Living Lucian

A week ? It’s just a week since I posted ? Mindboggling. Right now I’m sitting on an excellent couch in a coffee shop (Rituals – the Caribbean Starbuck’s clone complete with chai latte and chocolate croissants, um…and Jamaican meat patties) on the in-transit floor of Piarco Airport in Trinidad but for the past seven days I’ve been living Lucian and having a wonderful time.

(note: a few hours later I traded the excellent couch for airport terminal bucket seats in the hopes of promised internet access that was sadly nowhere to be found. This post was sent via the lickety split connection at my hotel in Paramaribo – more on that very soon!)
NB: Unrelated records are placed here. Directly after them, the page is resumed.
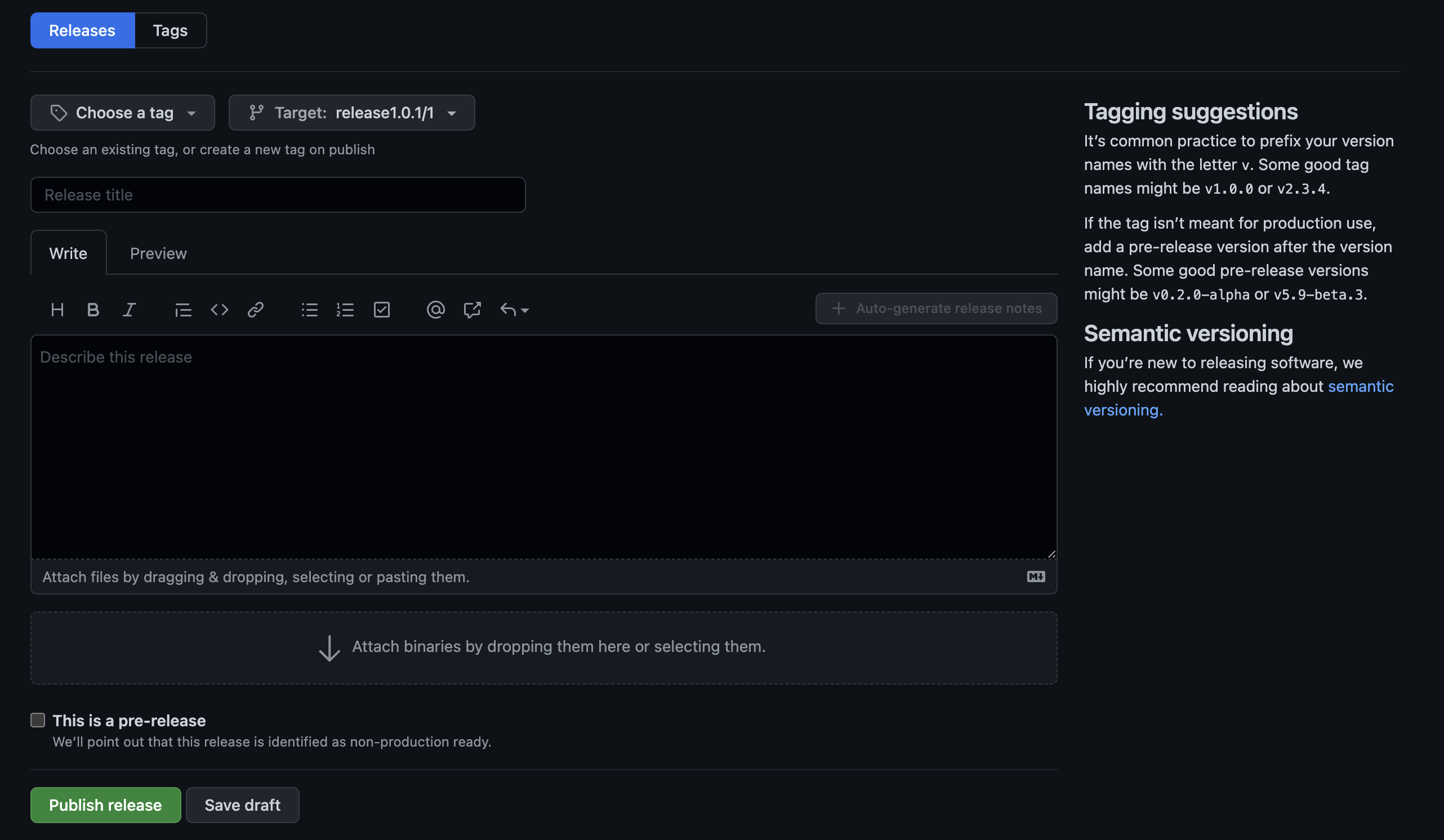Click into the Release title field

pyautogui.click(x=278, y=195)
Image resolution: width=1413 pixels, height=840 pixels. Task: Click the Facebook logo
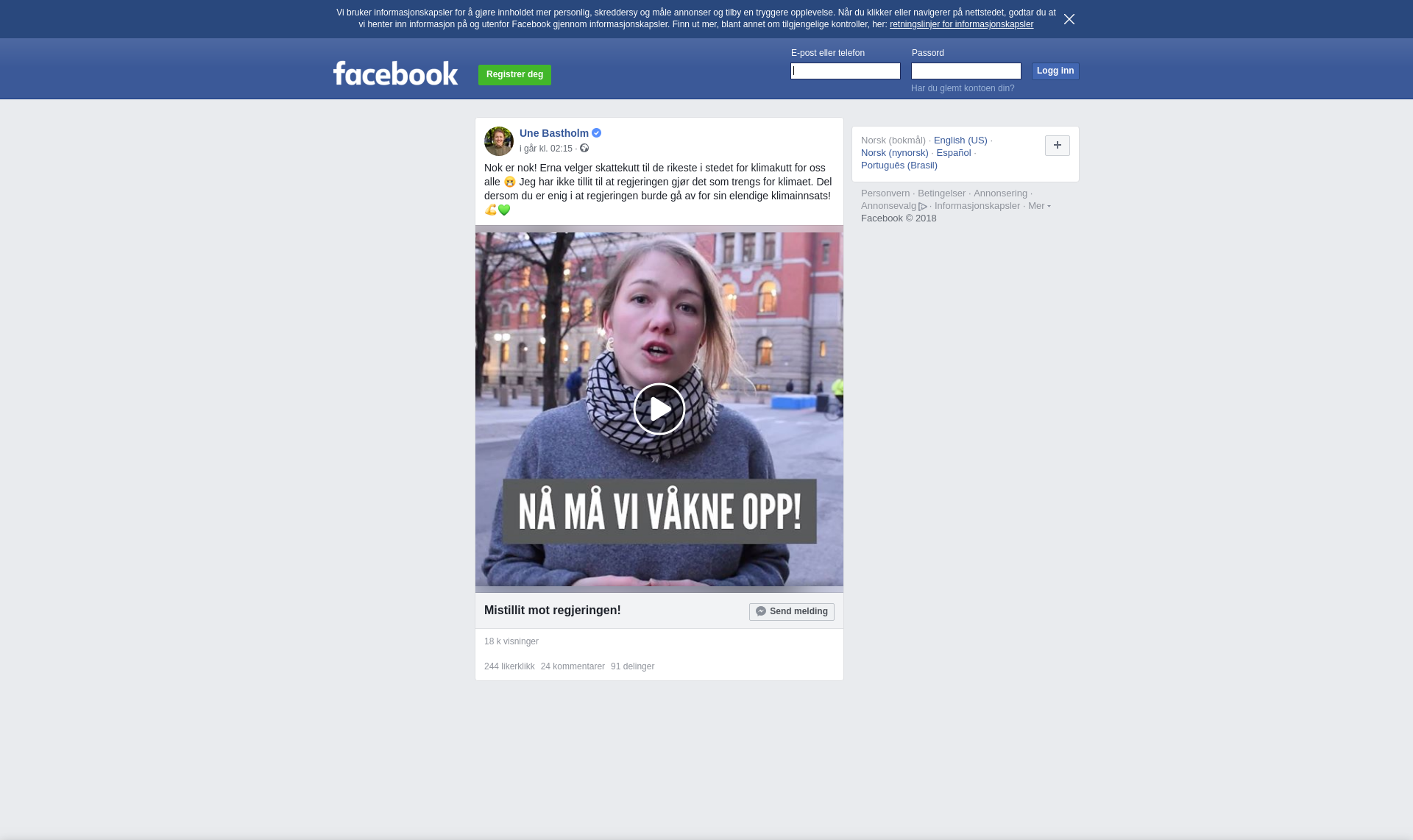tap(395, 74)
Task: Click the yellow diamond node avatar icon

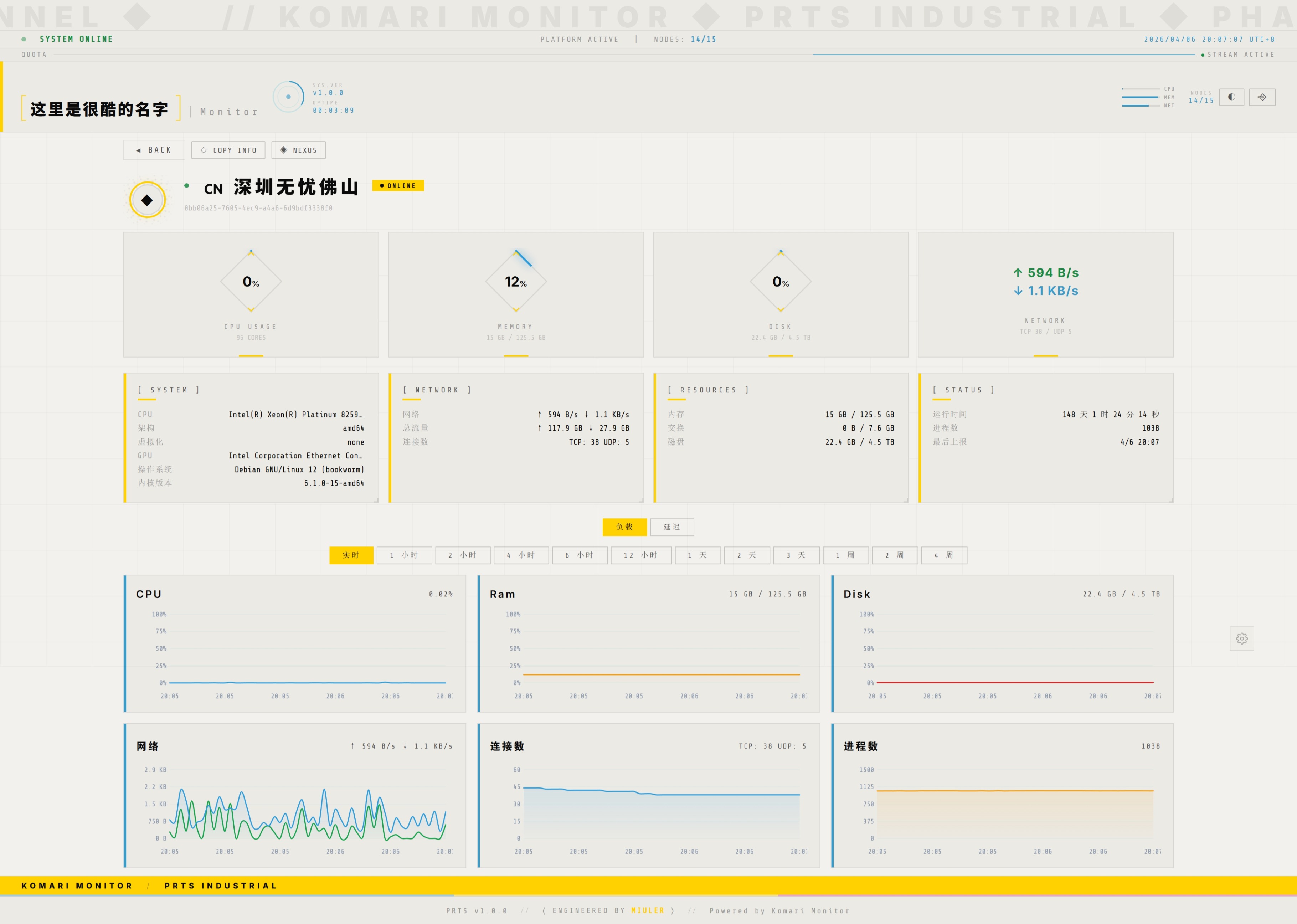Action: 147,200
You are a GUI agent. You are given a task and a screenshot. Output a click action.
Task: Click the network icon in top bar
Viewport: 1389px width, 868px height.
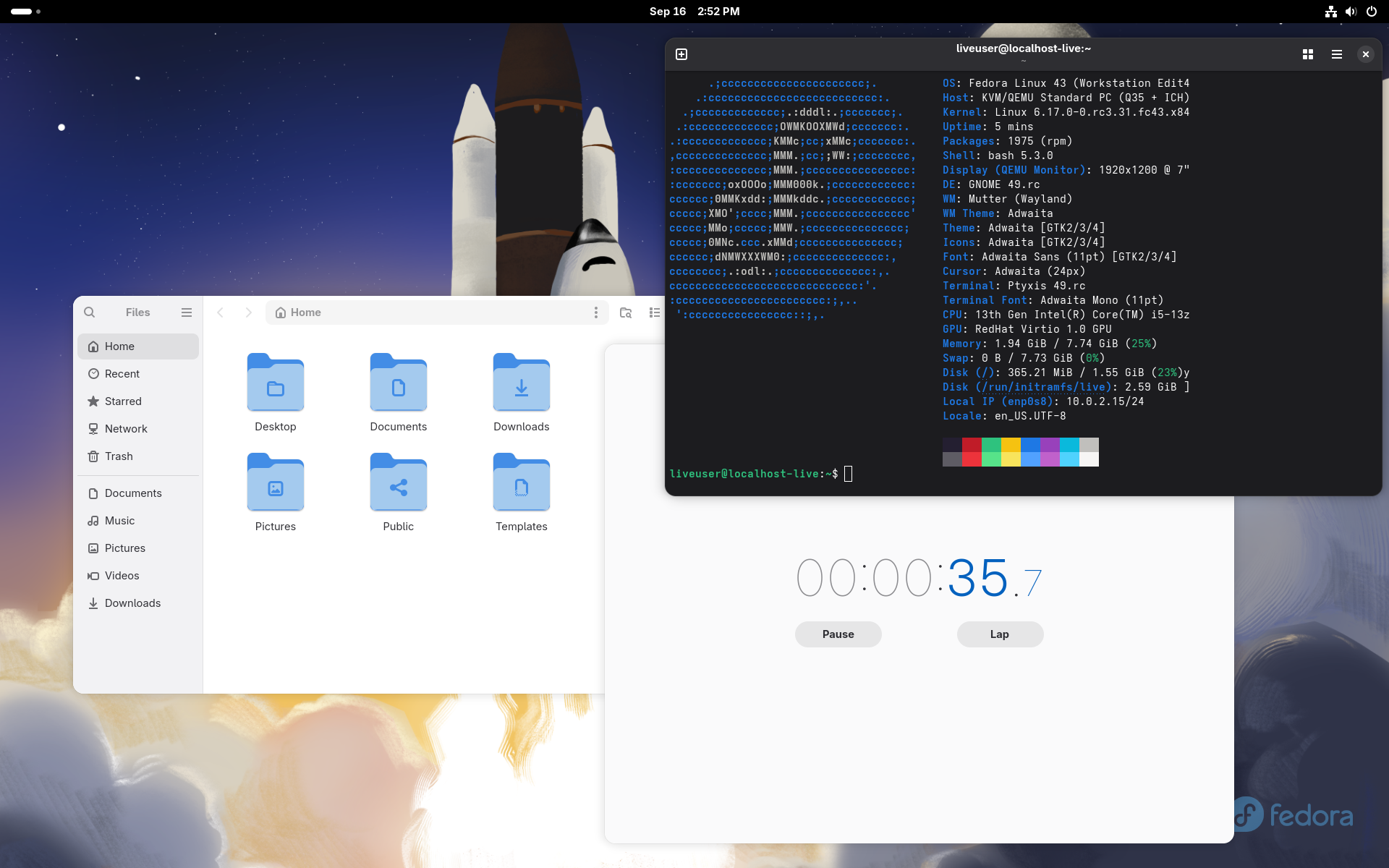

I left off last week after the trip to Mamiku Estate to collect clay – this site was once the extensive 18th century plantation of the French Baron de Micoud and his wife Marie Anne Devaux de Micoud who later kept the estate going and was referred to as ‘Ma Micoud’ hence the name ‘Mamiku’ which has been used to name the site for some time.  In 1778, the 460 acre sugar estate was described as including “all the buildings for the manufacture of sugar and the dwelling houses of the whites and the blacks, the plantations of provisions and canes, the canal, the lime kiln, the canoes, the pottery, the carts, all the machinery for the manufacture of sugar, 30 oxen, 27 mules, all the goats and sheep on the Pointe Riviere lands, 100 slaves of all ages and generally all the appurtenances of the said estate” (primary documentation cited in a 1937 history by Thomas Ferguson compiled for the Shingleton-Smith family, the current owners, and copied for me just this week by Veronica S-S – thank you so much !). So there you have it, a specific citation of an 18th c plantation pottery in St. Lucia rumors of which last year led me to one particular corner of Mamiku bush and to the subsequent excavation of what may or may not be an 18th c kiln.